Tumor Size May Be a Prognostic Indicator for Uveal Melanoma Metastasis
Source: American Academy of Ophthalmology, December 2024
The Cancer Genome Atlas (TCGA) classification is based on tumor cytogenetic and gene expression profiling findings and has been shown to be highly predictive of uveal melanoma metastasis and death. Other studies have shown uveal melanoma metastatic risk to be closely related to tumor thickness and basal dimensions. In this retrospective study, investigators correlated TCGA classification with uveal melanoma tumor thickness and found that smaller tumors were more likely to have favorable TCGA classification and had better odds of metastasis-free survival at 10 years than larger ones. The authors suggest that tumor size is a cost-effective way to predict metastasis and could serve as a surrogate for TCGA classification, though additional validation is needed.
Study Design
This is a retrospective analysis of 1001 cases of uveal melanoma managed at a single ocular oncology center between 2004 and 2020. Fine-needle aspiration biopsy for cytogenetic evaluation was performed in the operating room on the tumors prior to treatment. The tumors were categorized into 3 groups based on tumor thickness: small (?3.0 mm), medium (3.1–8.0 mm), or large (?8.1 mm). The tumors were also categorized based on TCGA classification: Group A (disomy chromosome 3, disomy chromosome 8), Group B (disomy chromosome 3, chromosome 8q gain), Group C (monosomy chromosome 3, chromosome 8q gain possible), Group D (monosomy chromosome 3, chromosome 8q gain multiple). Patients were monitored by a medical oncologist or local medical physician for evidence of systemic metastasis.
Outcomes
Of 1001 tumors, 270 were small, 503 were medium, and 228 were large.
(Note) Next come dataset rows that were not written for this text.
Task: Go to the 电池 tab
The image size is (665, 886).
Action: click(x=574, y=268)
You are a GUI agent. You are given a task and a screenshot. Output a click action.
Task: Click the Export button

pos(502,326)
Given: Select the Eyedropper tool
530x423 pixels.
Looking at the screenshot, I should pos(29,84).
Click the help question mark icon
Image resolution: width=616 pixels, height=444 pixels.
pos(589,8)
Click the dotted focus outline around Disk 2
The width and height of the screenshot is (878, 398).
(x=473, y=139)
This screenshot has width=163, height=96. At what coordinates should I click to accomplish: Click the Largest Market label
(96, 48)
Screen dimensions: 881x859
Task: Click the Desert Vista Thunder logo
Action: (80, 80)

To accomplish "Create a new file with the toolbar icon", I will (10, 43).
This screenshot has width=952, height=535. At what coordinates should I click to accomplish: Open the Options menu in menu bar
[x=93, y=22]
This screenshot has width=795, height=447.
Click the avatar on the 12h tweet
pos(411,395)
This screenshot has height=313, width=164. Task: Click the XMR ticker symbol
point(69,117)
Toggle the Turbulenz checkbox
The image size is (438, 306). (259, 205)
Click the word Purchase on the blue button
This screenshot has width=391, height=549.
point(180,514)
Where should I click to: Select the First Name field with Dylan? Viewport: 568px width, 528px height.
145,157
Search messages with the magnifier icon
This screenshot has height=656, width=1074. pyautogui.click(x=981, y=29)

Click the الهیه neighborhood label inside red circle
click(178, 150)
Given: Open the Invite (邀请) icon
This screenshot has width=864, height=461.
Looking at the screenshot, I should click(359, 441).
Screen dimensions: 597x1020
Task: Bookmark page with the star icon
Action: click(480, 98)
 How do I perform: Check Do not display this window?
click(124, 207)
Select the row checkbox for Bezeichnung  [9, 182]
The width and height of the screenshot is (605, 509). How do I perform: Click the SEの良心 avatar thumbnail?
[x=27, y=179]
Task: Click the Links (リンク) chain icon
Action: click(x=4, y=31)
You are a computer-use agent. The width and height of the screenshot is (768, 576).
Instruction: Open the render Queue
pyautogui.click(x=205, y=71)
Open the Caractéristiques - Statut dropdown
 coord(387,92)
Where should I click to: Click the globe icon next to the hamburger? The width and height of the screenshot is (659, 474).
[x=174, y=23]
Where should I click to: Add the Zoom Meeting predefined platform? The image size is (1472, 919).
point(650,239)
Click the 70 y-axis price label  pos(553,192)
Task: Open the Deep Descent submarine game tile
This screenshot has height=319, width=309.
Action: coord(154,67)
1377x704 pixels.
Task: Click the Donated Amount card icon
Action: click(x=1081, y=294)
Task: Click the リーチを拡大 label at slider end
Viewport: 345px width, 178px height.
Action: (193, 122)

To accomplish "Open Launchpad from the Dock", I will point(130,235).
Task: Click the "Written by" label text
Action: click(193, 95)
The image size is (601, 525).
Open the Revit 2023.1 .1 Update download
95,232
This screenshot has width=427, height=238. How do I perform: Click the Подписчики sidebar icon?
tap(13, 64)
The distribution of TCGA groups (A, B, C, D) across size categories was 75%, 11%, 13%, and 1% for small tumors; 46%, 14%, 27%, and 13% for medium tumors; and 23%, 19%, 38%, and 20% for large tumors. Low-risk cytogenetics (TCGA groups A or B) were present in 86% of small, 60% of medium, and 42% of large tumors. The 5-year Kaplan–Meier estimates for metastasis-free survival in TCGA groups A, B, C, and D were 98%, 100%, 86%, and 100% for small tumors; 95%, 90%, 68%, and 44% for medium tumors; and 94%, 85%, 40%, and 23% for large tumors. Overall, metastasis-free survival at 10 years for tumors with low-risk cytogenetics was 98% for small tumors, 92% for medium tumors, and 54% for large tumors.